Il grosso della nuova potenza era stato messo in esercizio nell’arco di pochi anni, soprattutto per il solare FV (2010-2012). Solo il 2011 ha visto impianti fotovoltaici per 9.400 MW circa, non senza diverse criticità su molti di essi che nel corso degli anni hanno perso in produzione proprio per l’eccessiva velocità (e la scarsa competenza di molti operatori) di quell’euforico mercato, ma governato molto male.

Eppure grazie allo storico apporto dell’energia idroelettrica, con i suoi alti e bassi nel corso degli anni, della geotermia e delle bioenergie, insieme alle nuove fonti rinnovabili (eolico e FV) riusciamo oggi a coprire il 36-37% della domanda elettrica, ma senza una vera crescita dal 2014, come si può vedere dai grafici qui sotto (nel dettaglio vedi su QualEnergia.it), anzi in alcuni anni con un sostanziale arretramento.

Se consideriamo il FV,in sette anni la media della nuova capacità installata è stata di soli 570 MW/anno; per l’eolico di 370 MW. Quindi poco più di 940 MW/anno per le due tecnologie (+6,6 GW nel periodo considerato), uno dei risultati peggiori in Europa.

Nel 2021 eolico e fotovoltaico hanno fornito al sistema elettrico nazionale 45,7 TWh, appena 8,8 TWh in più del 2014, ma comunque un apporto in costante crescita.

E se avessimo avuto 7 anni appena migliori?

Cosa avremmo potuto ottenere anche con un semplice raddoppio delle sole installazioni di eolico e FV, in linea con le nostre competenze, con il trend internazionale e con meno ostacoli da parte della politica nazionale e locale?

Ad esempio, per ipotesi, immaginiamo una crescita doppia in sette anni, pari almeno a 14 GW, anziché di 6,6 GW, quindi 2.000 MW in media all’anno, anziché 940 MW (1200 MW per il FV e 800 MW per l’eolico). Insomma, niente di impossibile se non ci fosse stata invece una dura opposizione alle rinnovabili a vari livelli.
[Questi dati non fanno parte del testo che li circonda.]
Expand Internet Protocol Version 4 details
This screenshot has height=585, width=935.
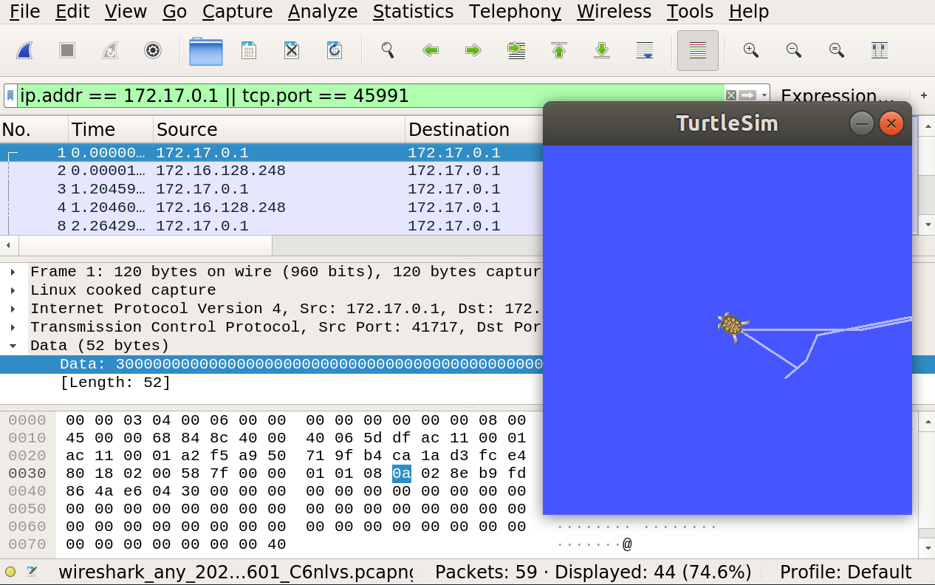13,309
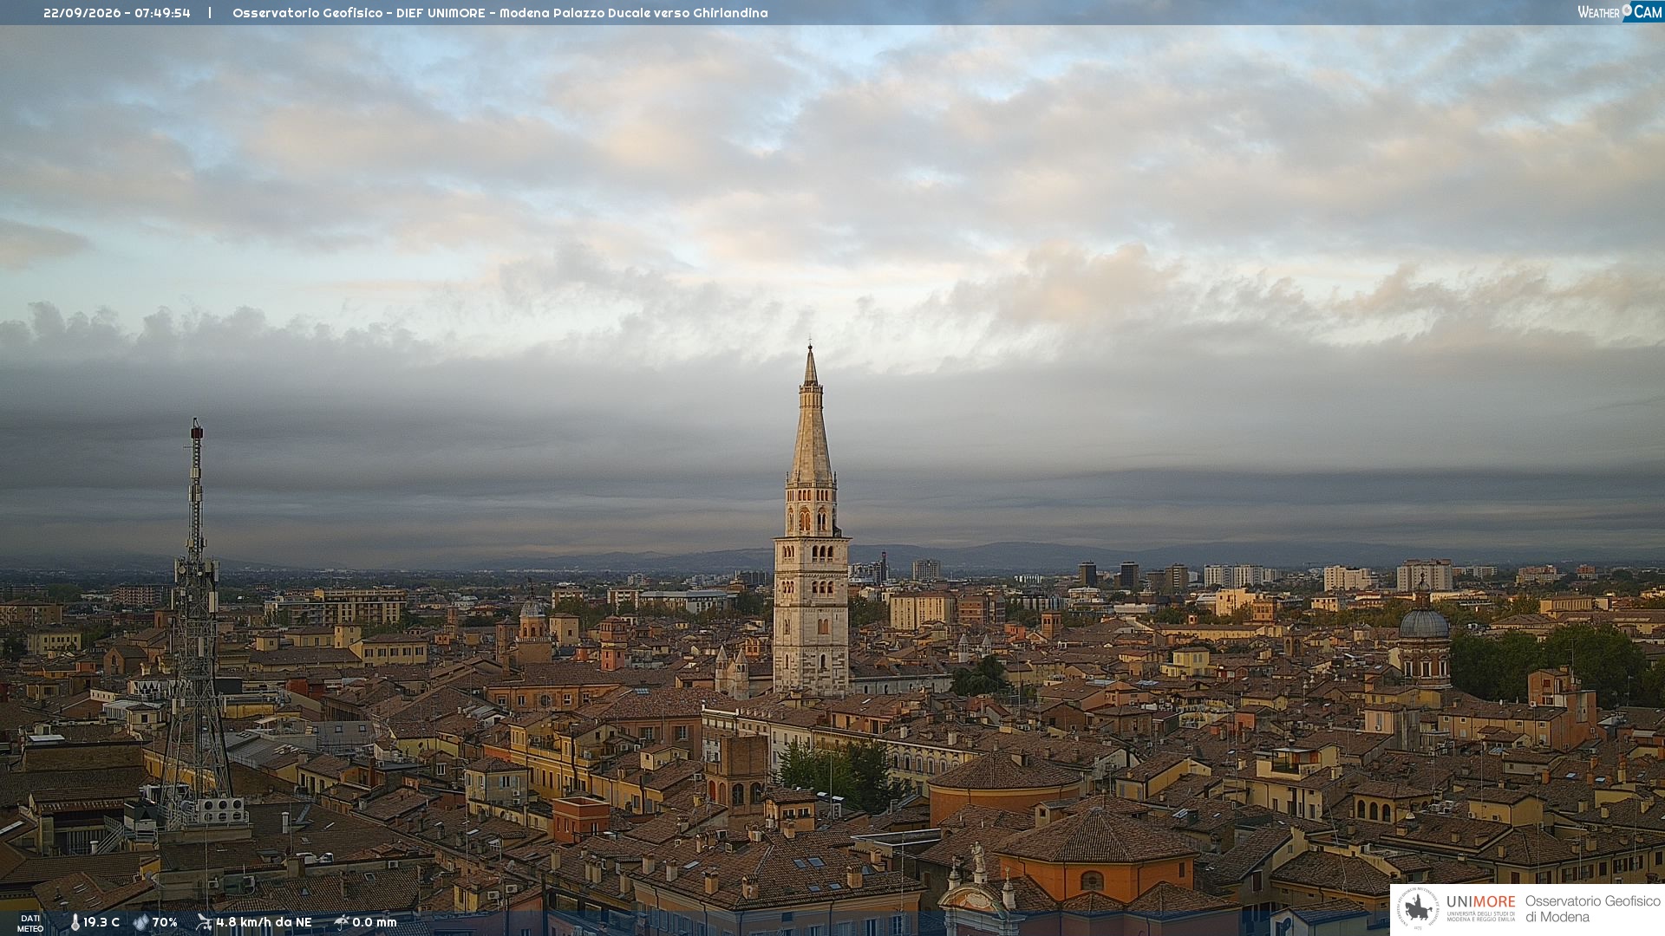The width and height of the screenshot is (1665, 936).
Task: Click the grey church dome at right
Action: [1424, 623]
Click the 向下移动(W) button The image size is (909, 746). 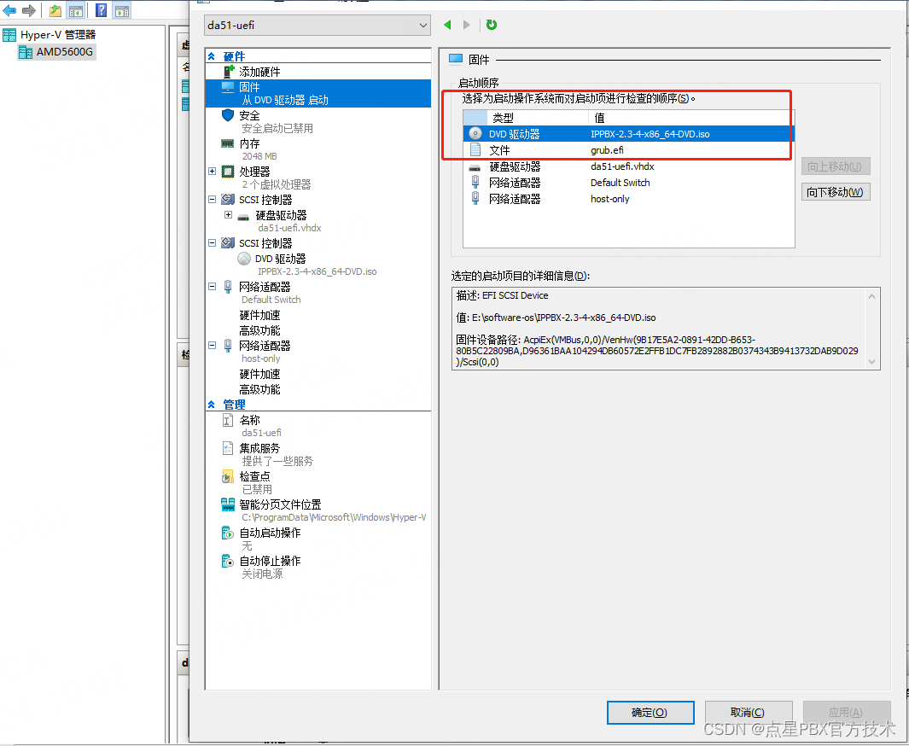pos(835,190)
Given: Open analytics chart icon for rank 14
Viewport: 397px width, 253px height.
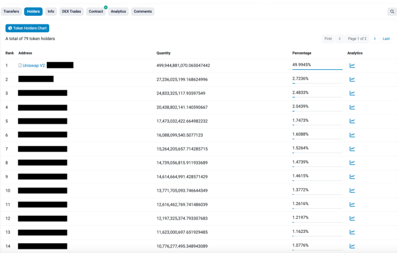Looking at the screenshot, I should (x=352, y=246).
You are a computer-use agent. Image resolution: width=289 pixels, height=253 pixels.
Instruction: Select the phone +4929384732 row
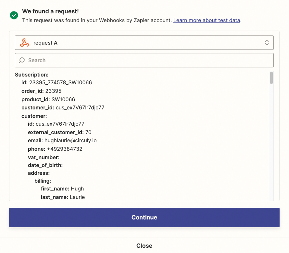click(x=55, y=149)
Ebbene, facendo un calcolo approssimativo e abbastanza conservativo, valutando la stima della producibilità delle due fonti e il cosiddetto capacity factor, possiamo ritenere che avremmo avuto dalle sole due fonti considerate circa 56 TWh, cioè almeno 10,3 TWh in più rispetto a quanto hanno generato nel 2021.

La copertura della domanda elettrica annuale sarebbe passata nel 2021 a quasi il 40% (e sulla produzione elettrica nazionale saremmo a oltre il 45% contro l’attuale 41,6%).
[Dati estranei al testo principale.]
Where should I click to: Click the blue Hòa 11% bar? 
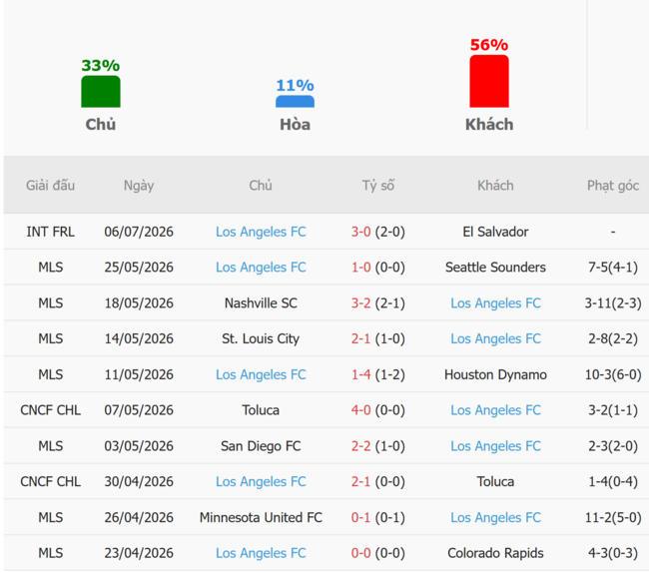point(295,102)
Niente di eccezionale, ma comunque sarebbe stata una migliore base da cui ripartire verso quella accelerazione che ci serve entro il 2030, ma che il contesto interno e internazionale ci avverte che non possiamo dispiegare in soli tre o quattro anni.

Il compito che abbiamo davanti

Ora però il compito è un po’ più in salita. A questo punto, per fare un esempio, dal 2023 al 2030 (in 8 anni) stimiamo che dovremmo mettere in esercizio in media non meno di nuovi 5 GW di fotovoltaico all’anno, quindi circa 5 volte rispetto alla potenza in rete nel 2021 e poco più di 3 volte di quanto, forse, faremo nel 2022.
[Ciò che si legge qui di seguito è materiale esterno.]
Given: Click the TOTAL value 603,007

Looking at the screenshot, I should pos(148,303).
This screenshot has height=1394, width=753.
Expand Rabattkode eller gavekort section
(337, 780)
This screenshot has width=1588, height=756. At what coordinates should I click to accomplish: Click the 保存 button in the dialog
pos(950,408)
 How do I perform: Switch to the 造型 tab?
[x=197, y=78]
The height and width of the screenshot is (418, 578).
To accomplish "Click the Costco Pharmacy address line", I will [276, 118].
Questa semplice analisi ci può far ritenere che partendo da quest’anno, in cui presumiamo che vi sia finalmente quel raddoppio delle installazioni (forse anche qualcosa di più) che indicavamo come ipotesi nei trascorsi sette anni, si possono inìziare a intravedere tassi crescenti delle installazioni annuali per arrivare al 2030 anche ad una capacità cumulativa di circa 64 GW di fotovoltaico e 25 GW di eolico (onshore e offshore), con un graduale sviluppo dei sistemi di accumulo e delle reti elettriche, come indicato dal programma europeo Fit for 55.

Un obiettivo credibile potrebbe essere quello di arrivare a fine decennio a soddisfare con le rinnovabili il 60-62% della domanda elettrica nazionale, ma dobbiamo muoverci. Per alcuni sembrerà un target troppo ambizioso, per altri ancora insoddisfacente.

Comunque non possiamo perdere ancora interi anni in una normativa ambigua e cervellotica, in una disciplina autorizzativa che fa da freno, in ritardi nella formazione professionale e nelle infrastrutture, e poi decidere di voler recuperare tutto in poco tempo (Sono veramente possibili 60 GW di rinnovabili in tre anni?).

Ma se impariamo dal passato e ci muoviamo con convinzione e coraggio, con la gradualità e la costanza che hanno sempre voluto gli operatori di mercato e il buon senso di una crescita di medio-lungo periodo, allora, in meno di un decennio potremmo assistere a interessanti e positive sorprese.